Jules Maigret squatte bientôt les écrans, puisqu’on le retrouve la même année sous les traits d’Abel Tarride dans l’adaptation que signe son fils Jean du Chien jaune, campant, pour citer l’historien du cinéma Claude Gauteur, « un calamiteux commissaire » (1), auquel succède l’autrement plus convaincant Harry Baur, le Maigret tout en justesse de La Tête d’un homme de Julien Duvivier. Un roman qui fera l’objet une quinzaine d’années plus tard, en 1949, d’une nouvelle adaptation, signée Burgess Meredith et plus folklorique celle-là, The Man on the Eiffel Tower, où Charles Laughton tente, rondeurs et sagacité mêlées, de déjouer les plans du redoutable Radek dans un Paris de carte postale -production américaine oblige. Entre-temps, un acteur aujourd’hui bien oublié, Albert Préjean, a interprété le commissaire à trois reprises, pour Richard Pottier dans Picpus (1943) et Les Caves du Majestic (1945), et Maurice Tourneur dans l’intervalle ( Cécile est morte, 1944). C’est peu dire que le gaillard n’avait guère le profil de l’emploi -définitivement trop léger et insipide.
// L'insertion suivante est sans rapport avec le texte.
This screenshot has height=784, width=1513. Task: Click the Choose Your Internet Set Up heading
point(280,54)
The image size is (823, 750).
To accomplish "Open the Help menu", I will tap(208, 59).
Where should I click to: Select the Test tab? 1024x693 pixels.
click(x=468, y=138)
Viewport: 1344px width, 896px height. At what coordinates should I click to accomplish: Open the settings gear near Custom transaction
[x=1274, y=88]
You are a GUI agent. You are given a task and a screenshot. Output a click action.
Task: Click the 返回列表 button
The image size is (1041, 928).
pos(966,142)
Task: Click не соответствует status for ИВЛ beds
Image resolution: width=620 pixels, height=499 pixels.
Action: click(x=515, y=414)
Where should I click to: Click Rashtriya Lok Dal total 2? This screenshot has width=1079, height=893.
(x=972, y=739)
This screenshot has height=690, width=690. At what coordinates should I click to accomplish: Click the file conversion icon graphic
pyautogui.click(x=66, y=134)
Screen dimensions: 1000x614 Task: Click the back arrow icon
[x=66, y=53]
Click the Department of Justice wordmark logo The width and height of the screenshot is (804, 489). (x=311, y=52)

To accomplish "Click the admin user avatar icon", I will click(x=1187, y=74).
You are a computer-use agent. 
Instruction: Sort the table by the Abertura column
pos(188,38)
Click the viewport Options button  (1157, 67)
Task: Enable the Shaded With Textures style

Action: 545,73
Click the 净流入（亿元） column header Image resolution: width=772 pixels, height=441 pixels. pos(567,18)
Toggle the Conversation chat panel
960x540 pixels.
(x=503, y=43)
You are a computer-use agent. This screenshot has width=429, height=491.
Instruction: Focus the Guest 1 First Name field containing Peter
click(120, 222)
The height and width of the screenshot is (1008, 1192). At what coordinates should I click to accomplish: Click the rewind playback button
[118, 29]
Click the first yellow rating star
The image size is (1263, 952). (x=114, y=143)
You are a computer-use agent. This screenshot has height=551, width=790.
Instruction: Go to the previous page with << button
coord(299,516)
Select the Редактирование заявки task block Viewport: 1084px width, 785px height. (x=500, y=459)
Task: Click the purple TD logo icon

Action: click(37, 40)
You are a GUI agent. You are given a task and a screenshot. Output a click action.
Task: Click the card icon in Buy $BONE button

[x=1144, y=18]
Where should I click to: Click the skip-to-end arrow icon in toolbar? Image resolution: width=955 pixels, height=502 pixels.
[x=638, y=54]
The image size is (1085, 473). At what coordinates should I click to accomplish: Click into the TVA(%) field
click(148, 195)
Jean Gabin, dernière incarnation avant Depardieu.
Jean Gabin, dernière incarnation avant Depardieu.© gettyimages

Gabin, ou Maigret dans le marbre

Trop grand, le costume du commissaire ne le serait certes pas pour Michel Simon, l’inoubliable interprète de Panique, inspiré du même Simenon, qui campe Maigret dans l’épisode Les Témoignages d’un enfant de choeur du film à sketches d’Henri Verneuil Brelan d’as. Simenon lui-même s’enthousiasme pour sa composition -« C’est lui! C’est lui!« , dira-t-il, l’expérience restant toutefois sans lendemain. Si bien que, avec le concours également des rediffusions… télévisées, c’est la physionomie de Jean Gabin époque granitique qui se confondra durablement avec celle du personnage, dont l’acteur s’empare pour trois films: Maigret tend un piège (1958), Maigret et l’affaire Saint-Fiacre (1959), tous deux de Jean Delannoy, et enfin Maigret voit rouge (1963), de Gilles Grangier, dernier volet d’une trilogie gravée dans le marbre et dans la « qualité française » -d’où, peut-être, la longue éclipse qui allait suivre. Soixante ans plus tard, Gérard Depardieu, s’il en a conservé la pesanteur, y a apporté un correctif, et non des moindres, ravalant la pipe au rang d’accessoire inutile. Manière de dépoussiérer le mythe pour l’inscrire dans un ailleurs atemporel, d’alors et de maintenant…

(1) D’après Simenon: Simenon et le cinéma, de Claude Gauteur, éditions Omnibus, 2001.